Extracting meaning from the Web is huge project that is very difficult to do at large scale. Keyword search only skims the surface of meaning locked in Web pages. Various semantic search technologies try to go deeper by adding structured data to web pages so that the Web can be treated more like a database. But adding semantic metadata to the Web is laborious and time-consuming. Just look at Twine. It’s approach so far has been to add semantic data only to the Web pages members save to the service.

While it appeared like Twine was finally getting some traction earlier this year, it’s fallen by the wayside. Traffic is way down (see chart below), partly because it is no longer buying traffic with ads and partly because of changes to the way Google indexes the site. Bottom line is that is that beyond a hardcore following of about 250,000, Twine does not have broad appeal.

But CEO Nova Spivack and his team at Twine have been busy working on something else entirely, to the point that the current Twine service is pretty much on autopilot. In the video above, Spivack gives a sneak peak at what his team has been working on. Codenamed T2, it is complete departure from the navel-gazing approach of Twine 1.0. It is a big step towards creating a semantic search engine that might eventually scale across the Web—exactly the kind of swing for the fences type of idea we like to see at TechCrunch.

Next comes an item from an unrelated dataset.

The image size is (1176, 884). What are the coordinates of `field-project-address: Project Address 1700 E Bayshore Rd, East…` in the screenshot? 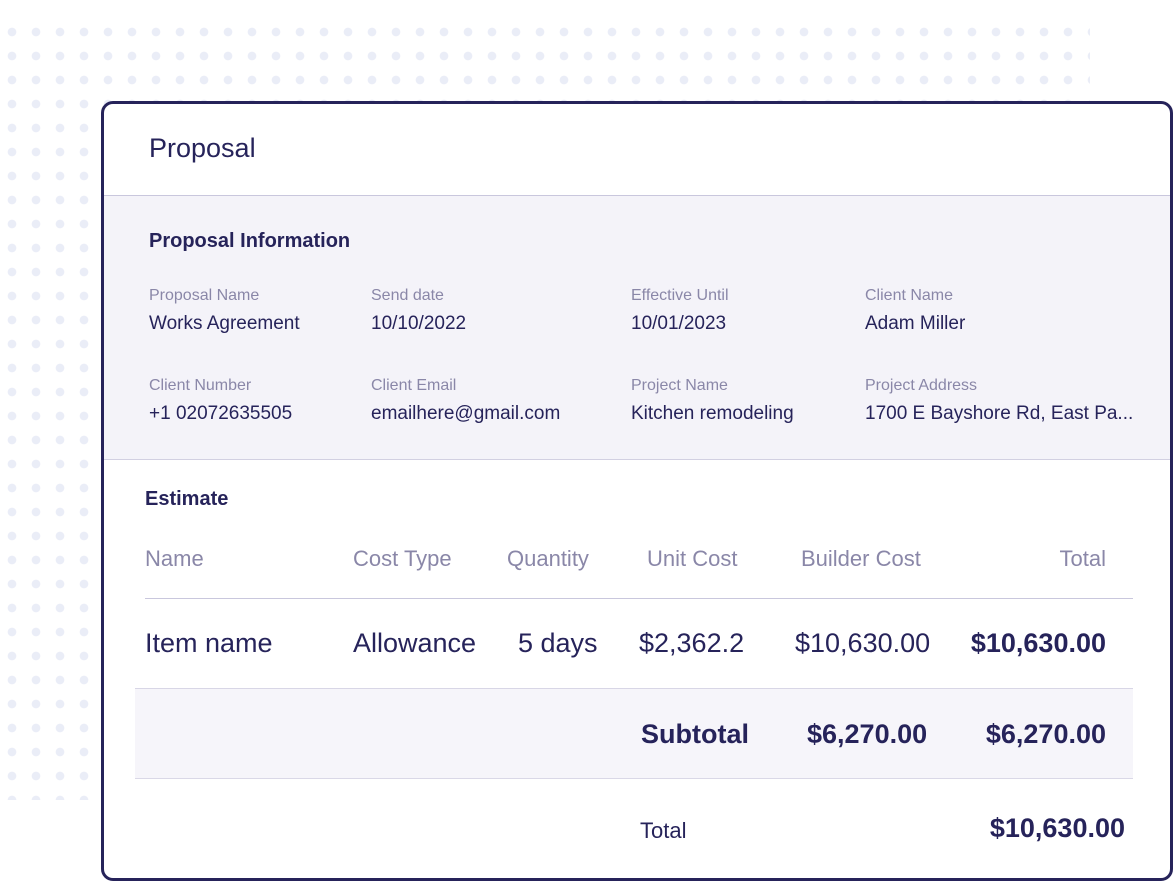 It's located at (999, 401).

When T2 launches, hopefully by the end of the year, it will be a demonstration of what semantic search could be. T2 will have a semantic index of the top 50 to 100 sites across major categories such as food, health, sports, music, finance, television, politics, tech and movies. In those categories, T2 should provide really good guided search. If you search for “baseball” you will get a list of baseball players, along with categories on the side to refine the list such as by position or team name. When you type in “thai food,” you can select the Recipes tab and then filter by food site, rating, main ingredient, and so on. Or you can select the restaurant tab and drill down by city, hours of operation, etc.

You’ll find this type of guided search on Bing, with the categories changing based on the initial search term. But Twine does things differently.

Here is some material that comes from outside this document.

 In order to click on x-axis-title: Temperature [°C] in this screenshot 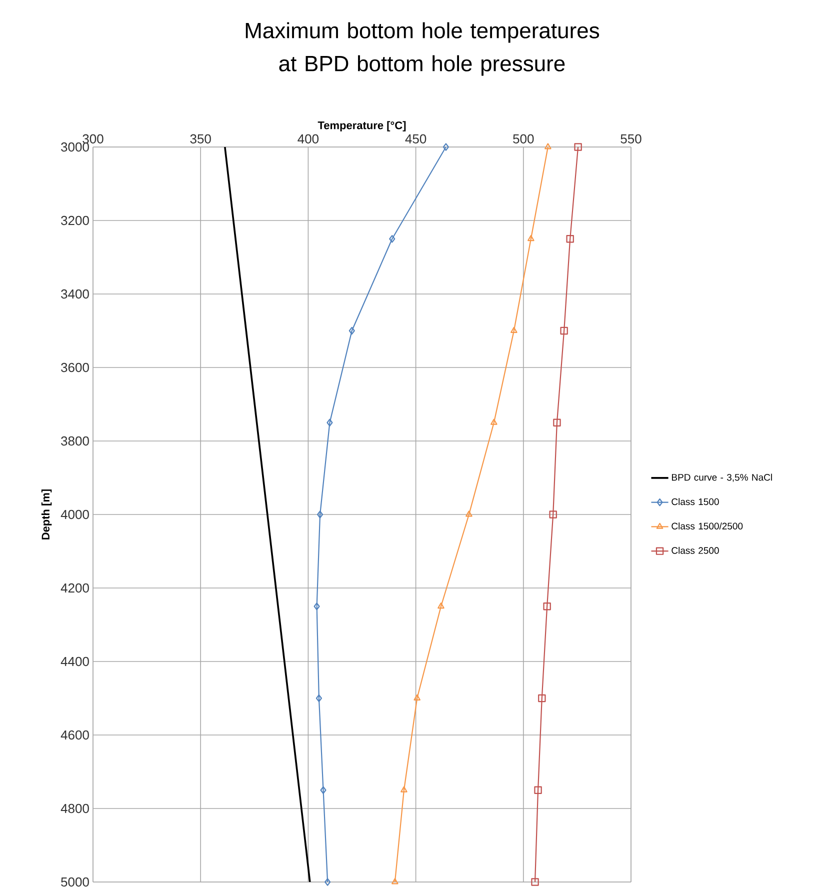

What Twine has done, basically, is speed up the rate at which it can look at a raw Web page and create semantic metadata for it. Bing sometimes does this via natural language processing, through the technology it bought with Powerset. That takes a lot of computation. It also employs other methods. Twine’s approach is more to create a set of semantic tags for each page.

There are already standards for doing this, such as RDF and OWL, but most Webmasters don’t bother adding such tags to their sites. If they happen to be there, Twine can read them, but it can also make a good guess as to what is on the page and assign its own tags to the page. In order to try to make it easier for Web developers to tag their sites, Twine is also working on developer tools such as an Ontologies Editor. This lets anyone with domain expertise define the different concepts and tags which would characterize a page about a particular topic, such as a recipe or a baseball player or a car. For example, a recipe might be contain concepts such as ingredients, difficulty level, an author, and a a date. There are literally millions of potential properties that can be matched to different concepts. The collection of all of these together for a specific topic is an ontology.

There can literally be hundreds of thousands of ontologies for every conceivable topic. If Twine knows what ontology to apply to a given Web page, it can do a better job applying semantic tags to it and extracting data. Twine wants to create an open directory of these things, which will be like a SourceForge for ontologies where anyone can contribute and make them better. You can watch this video for more details.

All of this might seem a bit abstract, but if we could ever get to the point where the most important pages on the Web have semantic tags, it will be a lot easier for computers to know what they are about. And to the extent that data is locked in those pages, the Semantic Web will turn that data into something that can be computed. As these tags get applied to more and more information, they could eventually help filter stream data as well that everyone is increasingly drowning in.

Whether or not Twine will be the company to deliver any or all of this is a long shot, but it is definitely something worth swinging for.